Sportwetten: Gerichtsurteil erhöht politischen Handlungsdruck

Berlin. – Nach der heutigen Entscheidung des Bundesverwaltungsgerichts zum Sportwettenkonzessionsverfahren sieht der Deutsche Sportwettenverband (DSWV) die Politik mehr denn je gefordert, den Glücksspielstaatsvertrag so anzupassen, dass ein faires und transparentes Erlaubnisverfahren durchgeführt werden kann.

Wie aus einer heute veröffentlichen Pressemitteilung des Gerichts hervorgeht, haben die Richter die gesetzlichen Grundlagen des faktisch gescheiterten Sportwettenkonzessionsverfahrens im Kern zwar als rechtskonform bestätigt. Allerdings führt das Urteil nicht zu einer Lösung der seit Jahren bestehenden Hängepartie bei der Vergabe von Sportwettenkonzessionen.

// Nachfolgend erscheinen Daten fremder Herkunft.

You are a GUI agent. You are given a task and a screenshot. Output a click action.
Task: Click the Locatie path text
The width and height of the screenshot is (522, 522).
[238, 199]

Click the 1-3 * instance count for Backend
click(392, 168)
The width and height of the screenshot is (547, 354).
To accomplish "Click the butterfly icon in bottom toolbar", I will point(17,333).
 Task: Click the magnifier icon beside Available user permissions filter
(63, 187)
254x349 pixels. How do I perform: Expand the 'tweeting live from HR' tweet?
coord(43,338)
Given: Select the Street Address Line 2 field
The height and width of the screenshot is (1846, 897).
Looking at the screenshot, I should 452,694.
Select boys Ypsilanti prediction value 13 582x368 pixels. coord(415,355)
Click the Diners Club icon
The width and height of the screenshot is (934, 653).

DSWV-Präsident Mathias Dahms erklärt:

“Das Bundesverwaltungsgericht hat nicht darüber entschieden, ob das Konzessionsverfahren damals rechtskonform durchgeführt wurde. Hier gilt weiterhin die Auffassung des Hessischen Verwaltungsgerichtshofs, der eklatante Verfahrensfehler festgestellt hat. Diese Mängel können nicht ad hoc geheilt werden. Eine Erteilung von Sportwettenkonzessionen in absehbarer Zeit wird durch die Entscheidung des Bundesverwaltungsgerichts nicht ermöglicht.”
DSWV-Präsident Mathias Dahms appelliert an die Bundesländer, weiter eine gemeinsame Reform des Glücksspielstaatsvertrags voranzutreiben, damit die seit 2012 von den Ministerpräsidenten angestrebte Öffnung des Sportwettenmarktes für private Anbieter endlich umgesetzt werden kann:
“Die Länder sollten ein Erlaubnisverfahren schaffen, durch das alle Bewerber, welche die hohen staatlichen Qualitätsanforderungen erfüllen, eine Erlaubnis erhalten.”
Die schriftliche Urteilsbegründung wird voraussichtlich erst in einigen Wochen vorliegen.